Before launching its product, Flex AI underwent extensive testing with experienced lifters. These were individuals who had been training seriously for five or more years, and Flex AI founder Niri claims that even they found the results to be humbling. Many were discovering form issues that they didn’t know they had, such as hip shifts at the bottom of squats or spinal rounding on deadlifts.

“I thought my squat form was dialed in,” one beta tester reported. “Turns out I’ve been shifting my weight onto my left side at the bottom for who knows how long. Never felt it. The AI caught it immediately.”

In a similar vein to the study above, Flex AI claims that AI-supported beta testers reported measurable improvements within just two weeks of use. Results included better depth, cleaner bar paths, stronger lifts, and reduced risk across major movements. For lifters who prefer to train alone or can’t afford coaching, Flex AI promises change.

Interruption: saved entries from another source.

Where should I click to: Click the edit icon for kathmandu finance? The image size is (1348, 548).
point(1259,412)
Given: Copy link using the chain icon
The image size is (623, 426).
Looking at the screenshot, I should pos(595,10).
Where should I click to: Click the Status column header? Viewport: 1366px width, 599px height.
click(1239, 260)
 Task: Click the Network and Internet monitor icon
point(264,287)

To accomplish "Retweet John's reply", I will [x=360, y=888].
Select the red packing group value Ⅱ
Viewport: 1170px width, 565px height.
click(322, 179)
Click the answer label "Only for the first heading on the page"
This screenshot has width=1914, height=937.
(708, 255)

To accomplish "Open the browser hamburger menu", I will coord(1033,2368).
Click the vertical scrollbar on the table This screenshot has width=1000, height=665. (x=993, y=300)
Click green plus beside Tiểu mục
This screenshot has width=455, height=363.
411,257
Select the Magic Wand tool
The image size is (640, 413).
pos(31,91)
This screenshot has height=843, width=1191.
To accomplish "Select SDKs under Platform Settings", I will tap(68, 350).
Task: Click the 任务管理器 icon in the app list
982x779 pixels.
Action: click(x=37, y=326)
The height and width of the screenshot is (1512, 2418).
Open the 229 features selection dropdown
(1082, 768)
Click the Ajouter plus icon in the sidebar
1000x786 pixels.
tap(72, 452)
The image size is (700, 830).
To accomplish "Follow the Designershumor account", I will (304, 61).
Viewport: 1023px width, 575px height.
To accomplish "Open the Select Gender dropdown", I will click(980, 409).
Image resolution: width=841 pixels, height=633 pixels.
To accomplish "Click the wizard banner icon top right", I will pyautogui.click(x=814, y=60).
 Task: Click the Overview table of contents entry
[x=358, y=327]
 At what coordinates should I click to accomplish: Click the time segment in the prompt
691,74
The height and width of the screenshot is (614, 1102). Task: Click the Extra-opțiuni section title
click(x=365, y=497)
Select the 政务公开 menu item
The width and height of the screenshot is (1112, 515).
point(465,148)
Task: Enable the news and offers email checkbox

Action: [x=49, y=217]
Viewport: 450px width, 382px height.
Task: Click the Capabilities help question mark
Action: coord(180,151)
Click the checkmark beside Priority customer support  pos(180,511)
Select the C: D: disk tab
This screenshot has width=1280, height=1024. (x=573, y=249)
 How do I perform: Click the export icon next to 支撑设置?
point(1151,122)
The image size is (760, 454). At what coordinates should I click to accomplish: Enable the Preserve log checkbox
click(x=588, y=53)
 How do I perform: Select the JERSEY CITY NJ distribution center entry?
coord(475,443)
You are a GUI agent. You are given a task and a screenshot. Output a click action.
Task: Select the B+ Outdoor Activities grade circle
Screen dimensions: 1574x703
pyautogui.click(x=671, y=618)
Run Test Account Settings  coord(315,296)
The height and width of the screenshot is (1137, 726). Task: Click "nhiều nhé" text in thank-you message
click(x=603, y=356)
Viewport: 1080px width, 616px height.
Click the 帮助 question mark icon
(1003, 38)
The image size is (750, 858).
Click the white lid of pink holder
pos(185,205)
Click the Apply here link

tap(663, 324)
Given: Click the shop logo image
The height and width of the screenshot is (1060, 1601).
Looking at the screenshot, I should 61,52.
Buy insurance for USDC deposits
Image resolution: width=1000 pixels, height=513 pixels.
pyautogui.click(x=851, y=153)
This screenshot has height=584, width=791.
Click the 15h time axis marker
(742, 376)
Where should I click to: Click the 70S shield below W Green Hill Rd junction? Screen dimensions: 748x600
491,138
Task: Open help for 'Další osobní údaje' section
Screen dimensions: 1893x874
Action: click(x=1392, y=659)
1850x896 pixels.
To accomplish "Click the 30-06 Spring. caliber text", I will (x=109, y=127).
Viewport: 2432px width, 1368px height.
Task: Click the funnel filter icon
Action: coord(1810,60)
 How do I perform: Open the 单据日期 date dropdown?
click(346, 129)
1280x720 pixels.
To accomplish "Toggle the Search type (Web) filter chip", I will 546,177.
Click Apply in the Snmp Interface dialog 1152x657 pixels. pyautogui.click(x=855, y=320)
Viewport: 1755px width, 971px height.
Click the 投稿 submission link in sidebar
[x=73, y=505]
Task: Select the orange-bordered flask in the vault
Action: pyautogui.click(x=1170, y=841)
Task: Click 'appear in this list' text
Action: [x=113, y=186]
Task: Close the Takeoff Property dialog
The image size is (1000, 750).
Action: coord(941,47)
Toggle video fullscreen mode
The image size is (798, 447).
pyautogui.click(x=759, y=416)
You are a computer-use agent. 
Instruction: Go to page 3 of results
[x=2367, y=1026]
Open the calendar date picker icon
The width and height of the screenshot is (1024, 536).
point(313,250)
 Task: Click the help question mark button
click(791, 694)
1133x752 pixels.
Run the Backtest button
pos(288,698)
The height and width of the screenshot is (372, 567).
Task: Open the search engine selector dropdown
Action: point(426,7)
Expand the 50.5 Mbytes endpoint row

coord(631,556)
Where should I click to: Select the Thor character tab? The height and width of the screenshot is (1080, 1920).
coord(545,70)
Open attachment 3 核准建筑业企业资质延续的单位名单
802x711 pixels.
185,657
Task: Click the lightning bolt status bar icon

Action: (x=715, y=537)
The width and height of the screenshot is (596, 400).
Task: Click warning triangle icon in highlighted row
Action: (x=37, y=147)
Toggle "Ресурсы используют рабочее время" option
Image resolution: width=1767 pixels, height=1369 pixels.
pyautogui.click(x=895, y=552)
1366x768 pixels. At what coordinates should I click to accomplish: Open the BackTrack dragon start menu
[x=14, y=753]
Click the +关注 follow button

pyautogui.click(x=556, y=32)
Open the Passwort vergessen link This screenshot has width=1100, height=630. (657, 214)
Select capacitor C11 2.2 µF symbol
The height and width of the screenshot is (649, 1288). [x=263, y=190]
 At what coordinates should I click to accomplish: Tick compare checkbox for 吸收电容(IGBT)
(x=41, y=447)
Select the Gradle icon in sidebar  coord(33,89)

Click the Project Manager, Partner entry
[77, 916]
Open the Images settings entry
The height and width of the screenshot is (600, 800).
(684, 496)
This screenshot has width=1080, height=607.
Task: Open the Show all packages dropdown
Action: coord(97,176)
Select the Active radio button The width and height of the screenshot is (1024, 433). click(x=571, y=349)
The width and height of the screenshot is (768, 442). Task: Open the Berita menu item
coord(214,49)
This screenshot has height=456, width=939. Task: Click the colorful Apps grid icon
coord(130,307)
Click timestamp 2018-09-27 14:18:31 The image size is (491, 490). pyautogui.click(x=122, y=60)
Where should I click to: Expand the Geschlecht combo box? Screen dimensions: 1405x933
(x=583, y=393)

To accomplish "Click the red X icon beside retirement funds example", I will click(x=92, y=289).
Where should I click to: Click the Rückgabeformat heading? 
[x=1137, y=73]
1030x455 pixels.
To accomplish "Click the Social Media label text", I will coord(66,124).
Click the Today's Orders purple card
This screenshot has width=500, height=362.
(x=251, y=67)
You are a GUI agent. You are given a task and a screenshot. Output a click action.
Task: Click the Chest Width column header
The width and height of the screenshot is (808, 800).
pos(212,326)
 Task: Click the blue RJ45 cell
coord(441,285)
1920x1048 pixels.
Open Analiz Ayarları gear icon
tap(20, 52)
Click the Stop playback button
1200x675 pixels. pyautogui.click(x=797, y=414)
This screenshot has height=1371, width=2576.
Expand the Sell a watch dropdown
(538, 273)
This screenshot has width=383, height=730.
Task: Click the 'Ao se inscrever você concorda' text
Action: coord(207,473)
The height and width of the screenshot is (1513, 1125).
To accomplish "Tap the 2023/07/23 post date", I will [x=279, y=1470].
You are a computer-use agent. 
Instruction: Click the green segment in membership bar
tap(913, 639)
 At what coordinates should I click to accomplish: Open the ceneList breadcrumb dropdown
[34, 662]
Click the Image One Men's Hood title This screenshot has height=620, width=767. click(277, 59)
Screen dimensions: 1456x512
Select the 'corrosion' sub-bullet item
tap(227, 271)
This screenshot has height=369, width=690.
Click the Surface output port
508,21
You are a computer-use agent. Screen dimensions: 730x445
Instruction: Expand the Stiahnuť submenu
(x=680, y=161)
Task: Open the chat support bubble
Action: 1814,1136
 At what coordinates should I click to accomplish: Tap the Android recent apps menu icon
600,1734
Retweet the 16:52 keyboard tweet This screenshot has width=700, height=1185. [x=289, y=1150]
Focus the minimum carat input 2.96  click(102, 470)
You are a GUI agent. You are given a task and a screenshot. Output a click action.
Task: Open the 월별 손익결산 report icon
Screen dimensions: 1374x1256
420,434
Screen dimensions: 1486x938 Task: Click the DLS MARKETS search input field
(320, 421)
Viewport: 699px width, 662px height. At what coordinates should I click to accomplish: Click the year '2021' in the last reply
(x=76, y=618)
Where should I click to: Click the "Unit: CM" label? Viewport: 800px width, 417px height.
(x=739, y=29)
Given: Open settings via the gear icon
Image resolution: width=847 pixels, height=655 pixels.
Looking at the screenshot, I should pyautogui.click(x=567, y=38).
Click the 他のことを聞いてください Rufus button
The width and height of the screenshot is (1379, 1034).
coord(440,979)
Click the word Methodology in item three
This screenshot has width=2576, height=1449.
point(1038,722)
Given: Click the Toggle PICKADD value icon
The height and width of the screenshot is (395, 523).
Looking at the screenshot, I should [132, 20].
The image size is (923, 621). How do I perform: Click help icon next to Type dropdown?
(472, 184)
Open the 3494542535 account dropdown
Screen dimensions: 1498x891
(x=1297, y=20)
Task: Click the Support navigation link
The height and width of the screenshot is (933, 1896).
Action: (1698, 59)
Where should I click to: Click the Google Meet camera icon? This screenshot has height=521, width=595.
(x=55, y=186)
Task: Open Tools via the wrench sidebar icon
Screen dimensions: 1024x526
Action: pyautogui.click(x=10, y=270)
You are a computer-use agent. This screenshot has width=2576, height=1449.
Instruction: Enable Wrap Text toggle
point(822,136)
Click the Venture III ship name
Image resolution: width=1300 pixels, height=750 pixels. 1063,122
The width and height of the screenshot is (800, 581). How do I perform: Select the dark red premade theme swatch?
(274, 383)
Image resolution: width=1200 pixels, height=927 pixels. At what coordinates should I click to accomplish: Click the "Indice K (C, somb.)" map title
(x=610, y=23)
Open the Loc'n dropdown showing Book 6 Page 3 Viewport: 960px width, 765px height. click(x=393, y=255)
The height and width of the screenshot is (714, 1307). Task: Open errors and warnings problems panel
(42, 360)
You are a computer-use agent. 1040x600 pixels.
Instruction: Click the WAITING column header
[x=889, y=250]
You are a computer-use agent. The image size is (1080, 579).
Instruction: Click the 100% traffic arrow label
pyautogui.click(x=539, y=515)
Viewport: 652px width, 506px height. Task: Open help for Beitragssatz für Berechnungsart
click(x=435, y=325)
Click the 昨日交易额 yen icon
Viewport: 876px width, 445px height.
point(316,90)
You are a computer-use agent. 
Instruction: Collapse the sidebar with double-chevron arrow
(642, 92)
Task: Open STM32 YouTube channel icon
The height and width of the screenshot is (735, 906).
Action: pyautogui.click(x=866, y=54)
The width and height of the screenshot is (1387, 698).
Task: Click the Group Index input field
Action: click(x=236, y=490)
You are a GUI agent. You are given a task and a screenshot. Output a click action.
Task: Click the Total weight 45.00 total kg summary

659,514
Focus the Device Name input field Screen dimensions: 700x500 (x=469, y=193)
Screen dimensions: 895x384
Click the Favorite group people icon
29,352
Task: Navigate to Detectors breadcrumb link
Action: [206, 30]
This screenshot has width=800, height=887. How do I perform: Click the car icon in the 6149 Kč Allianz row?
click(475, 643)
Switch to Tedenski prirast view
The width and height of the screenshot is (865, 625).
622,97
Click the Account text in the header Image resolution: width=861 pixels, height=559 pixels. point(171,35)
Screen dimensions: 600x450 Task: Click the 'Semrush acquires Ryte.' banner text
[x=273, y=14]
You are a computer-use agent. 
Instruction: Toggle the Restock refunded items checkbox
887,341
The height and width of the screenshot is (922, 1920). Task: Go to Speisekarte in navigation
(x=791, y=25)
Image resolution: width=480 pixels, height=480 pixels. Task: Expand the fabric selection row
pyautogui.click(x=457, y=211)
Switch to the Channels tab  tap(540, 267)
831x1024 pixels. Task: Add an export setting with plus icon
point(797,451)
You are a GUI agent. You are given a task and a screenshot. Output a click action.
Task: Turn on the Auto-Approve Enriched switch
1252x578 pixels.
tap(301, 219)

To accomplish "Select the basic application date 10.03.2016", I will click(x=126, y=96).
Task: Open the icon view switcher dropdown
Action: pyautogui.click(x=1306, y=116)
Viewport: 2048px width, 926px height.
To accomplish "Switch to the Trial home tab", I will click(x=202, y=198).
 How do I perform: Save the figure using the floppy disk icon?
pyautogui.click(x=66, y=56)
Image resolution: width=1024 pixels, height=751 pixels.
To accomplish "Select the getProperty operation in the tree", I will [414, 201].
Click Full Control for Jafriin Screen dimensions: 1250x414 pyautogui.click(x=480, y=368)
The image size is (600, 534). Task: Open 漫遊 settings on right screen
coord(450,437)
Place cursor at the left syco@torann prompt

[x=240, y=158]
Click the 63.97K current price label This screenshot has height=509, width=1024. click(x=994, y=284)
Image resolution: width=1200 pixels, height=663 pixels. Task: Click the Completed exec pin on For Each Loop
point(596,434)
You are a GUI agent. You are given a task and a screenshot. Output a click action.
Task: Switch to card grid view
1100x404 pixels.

AI certainly appears to be more effective than existing examples, but it is unlikely that the technology would outperform a personal trainer. Regardless, the accessibility of AI compared to personal training solutions may have broad appeal among both established and aspiring lifters. As a new technology, the limits of AI-based form correction have yet to be explored, but its potential is apparent.

What Could Come Next for AI Strength Training?

Form-checking solutions are only a single part of strength training processes, and AI may play a greater role in this space. Adaptive feedback, predictive modeling, and wearable AI solutions could each contribute toward a more holistic system of strength training. As leaders like Flex AI establish their solutions in the market, they may bolster related developments and research in the field.